По идее, я должен был выйти из себя. Скажи такое кто-то другой, я бы взорвался. Но тон Сары был нежным, и спрашивала она бесхитростно и без всякого осуждения.

— Не знаю. Может, и так.

Становилось холодно. Сара вздрогнула и плотнее запахнула пальто.

— У тебя нет ощущения, — сказала она, — что где-нибудь в параллельной вселенной мы были бы уже давно обручены?

Ее слова так поразили меня, что я рассмеялся.

— Что тут смешного?

— Ничего. Просто… Не знаю… По-моему, мы и так все запутали хуже некуда… Не мы. Я. Я такое творил последние месяцы… Я хотел бы вернуться назад во времени и поступить иначе.

— Я должна была ответить «да», когда ты в ту ночь пригласил меня на свидание. Потому что мне хотелось согласиться.

Передо мной словно открылся портал в мир мужей и жен, домашних очагов и детей. Я вспомнил окна на офортах Делакруа, теплые и оранжевые.

Я хотел поцеловать Сару, но побоялся испортить момент. Мы просто сидели рядом, и через некоторое время она положила свою руку на мою.

Глава 21

У крыльца общежития я увидел бездомного в длинном сером пальто. Держась за перила, он согнулся над кустами. Его рвало. Я никогда не умел общаться с бездомными, хотя в городе их было полно. Что способно притягивать сильнее, чем пять тысяч студентов с нежной совестью и банковским счетом родителей?

Когда я подошел к лестнице, мужчина судорожно обернулся, выставив руки вперед. Я увидел, что это отнюдь не бездомный, но Шалтай-Болтай, коронованный принц библиотеки. Выглядел он так, словно по нему проехал поезд: галстук-бабочка развязан и висит на двух вялых нитках, жидкие белые волосы рассыпались в беспорядке. От него разило джином. Локтем он прижимал к себе бутылку в бумажном коричневом пакете.

При виде меня глаза Шалтая-Болтая расширились.

— Я искал тебя, — хрипло сказал он и вытер рот рукавом.

Я сразу понял, что это не к добру.

И огляделся. Во дворе было тихо. Я схватил Шалтая-Болтая повыше локтя и оттащил в тень за кустами.

— Вы о чем?

— Ты знаешь о чем, — ответил он.

— Не знаю.

— Знаешь!

— Слушайте, у меня нет времени на шарады!
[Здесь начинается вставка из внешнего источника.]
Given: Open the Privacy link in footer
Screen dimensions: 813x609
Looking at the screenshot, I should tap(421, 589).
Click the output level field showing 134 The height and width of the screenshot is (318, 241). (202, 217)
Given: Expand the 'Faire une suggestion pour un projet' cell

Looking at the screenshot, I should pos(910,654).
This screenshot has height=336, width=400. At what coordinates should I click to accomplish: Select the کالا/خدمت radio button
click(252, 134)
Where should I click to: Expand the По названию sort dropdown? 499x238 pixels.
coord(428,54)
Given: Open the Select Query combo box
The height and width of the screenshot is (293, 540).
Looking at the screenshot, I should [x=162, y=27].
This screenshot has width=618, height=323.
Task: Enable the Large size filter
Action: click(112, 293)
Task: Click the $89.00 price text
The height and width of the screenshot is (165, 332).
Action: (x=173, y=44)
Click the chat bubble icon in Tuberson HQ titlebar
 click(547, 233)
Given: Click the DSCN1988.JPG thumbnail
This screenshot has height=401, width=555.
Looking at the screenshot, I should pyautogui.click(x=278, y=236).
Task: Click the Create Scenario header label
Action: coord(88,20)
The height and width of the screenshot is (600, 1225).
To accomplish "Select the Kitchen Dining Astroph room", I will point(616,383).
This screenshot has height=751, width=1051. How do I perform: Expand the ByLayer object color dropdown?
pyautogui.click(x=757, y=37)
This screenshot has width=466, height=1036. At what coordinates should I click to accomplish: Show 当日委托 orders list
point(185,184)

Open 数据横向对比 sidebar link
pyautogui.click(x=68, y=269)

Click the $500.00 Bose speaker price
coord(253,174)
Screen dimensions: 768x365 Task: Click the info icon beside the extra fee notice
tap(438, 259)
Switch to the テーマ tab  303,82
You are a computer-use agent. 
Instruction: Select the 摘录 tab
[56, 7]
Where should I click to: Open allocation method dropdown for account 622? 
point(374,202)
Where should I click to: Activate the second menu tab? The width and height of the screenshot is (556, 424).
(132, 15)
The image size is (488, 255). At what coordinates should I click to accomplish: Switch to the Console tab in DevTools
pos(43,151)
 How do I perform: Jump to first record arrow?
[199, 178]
Шалтай ухмыльнулся и зашелся пьяным смехом.

Я почувствовал, что с меня хватит.

— Вот что, я вышел из игры.

Он покачал головой, словно упрямящийся ребенок.

— Я вышел из игры, — повторил я. — И уже ничего не хочу. Мне они неинтересны. Я не представляю никакой угрозы. Так им и передайте.

Он сипло засмеялся. Мне в лицо ударила мощная струя кислого, пропитанного алкоголем запаха дыхания.

— Они знают, что это был ты.

У меня по спине пробежал холодок.

— Понятия не имею, о чем вы говорите.

— Да ночью же. — Его расширенные глаза стали совсем безумными. — Ты пытался проникнуть в тоннели. У тебя была карта. Они поняли, что это ты.

«Соберись. Сделай покерное лицо, бесстрастный вид». Но я чувствовал, что наспех возведенные стены трескаются и осыпаются. Нижнее правое веко задергалось.

— Думаешь, ты в безопасности? — покачал головой Шалтай. — Это ты «мертвеца» не видел.

По спине побежали мурашки.

Какого еще мертвеца я не видел? Но вот вам полный логический ряд: вечеринка V&D, старик в рыжем парике, некролог. Кто дал мне некролог? Библиотечный служащий. А кто заведует библиотекой?

Пибоди с самого начала пытался направлять меня. Я помнил его яростную перепалку с Бернини в коридоре. Сейчас он наполовину вырвался из мира берниниевских тайн, возможно, оставив там часть рассудка, и хочет свести меня со стариканом в рыжем парике, который поможет мне выбраться из этой истории, если я, конечно, решусь довериться Шалтаю-Болтаю.

Но что мне остается?

Они знают, что это был я. Они знают.

Недавний портал — мечта о семье, простых человеческих радостях — схлопнулся, как мертвая звезда. Узловатая рука на плече отвлекла меня от моих мыслей.

— Я попытаюсь помочь тебе, — сказал старый Шалтай.

Я пошел за ним в библиотеку. Пибоди спотыкался и что-то бормотал, то и дело прикладываясь к бутылке. Он все больше походил на безумного. Я пытался помешать ему пить, но он отбросил мою руку. Через некоторое время я уже вел его, держа под тощий локоть, и на нем под моими пальцами свободно сдвигалась кожа — кокон, из которого вот-вот вылупится скелет.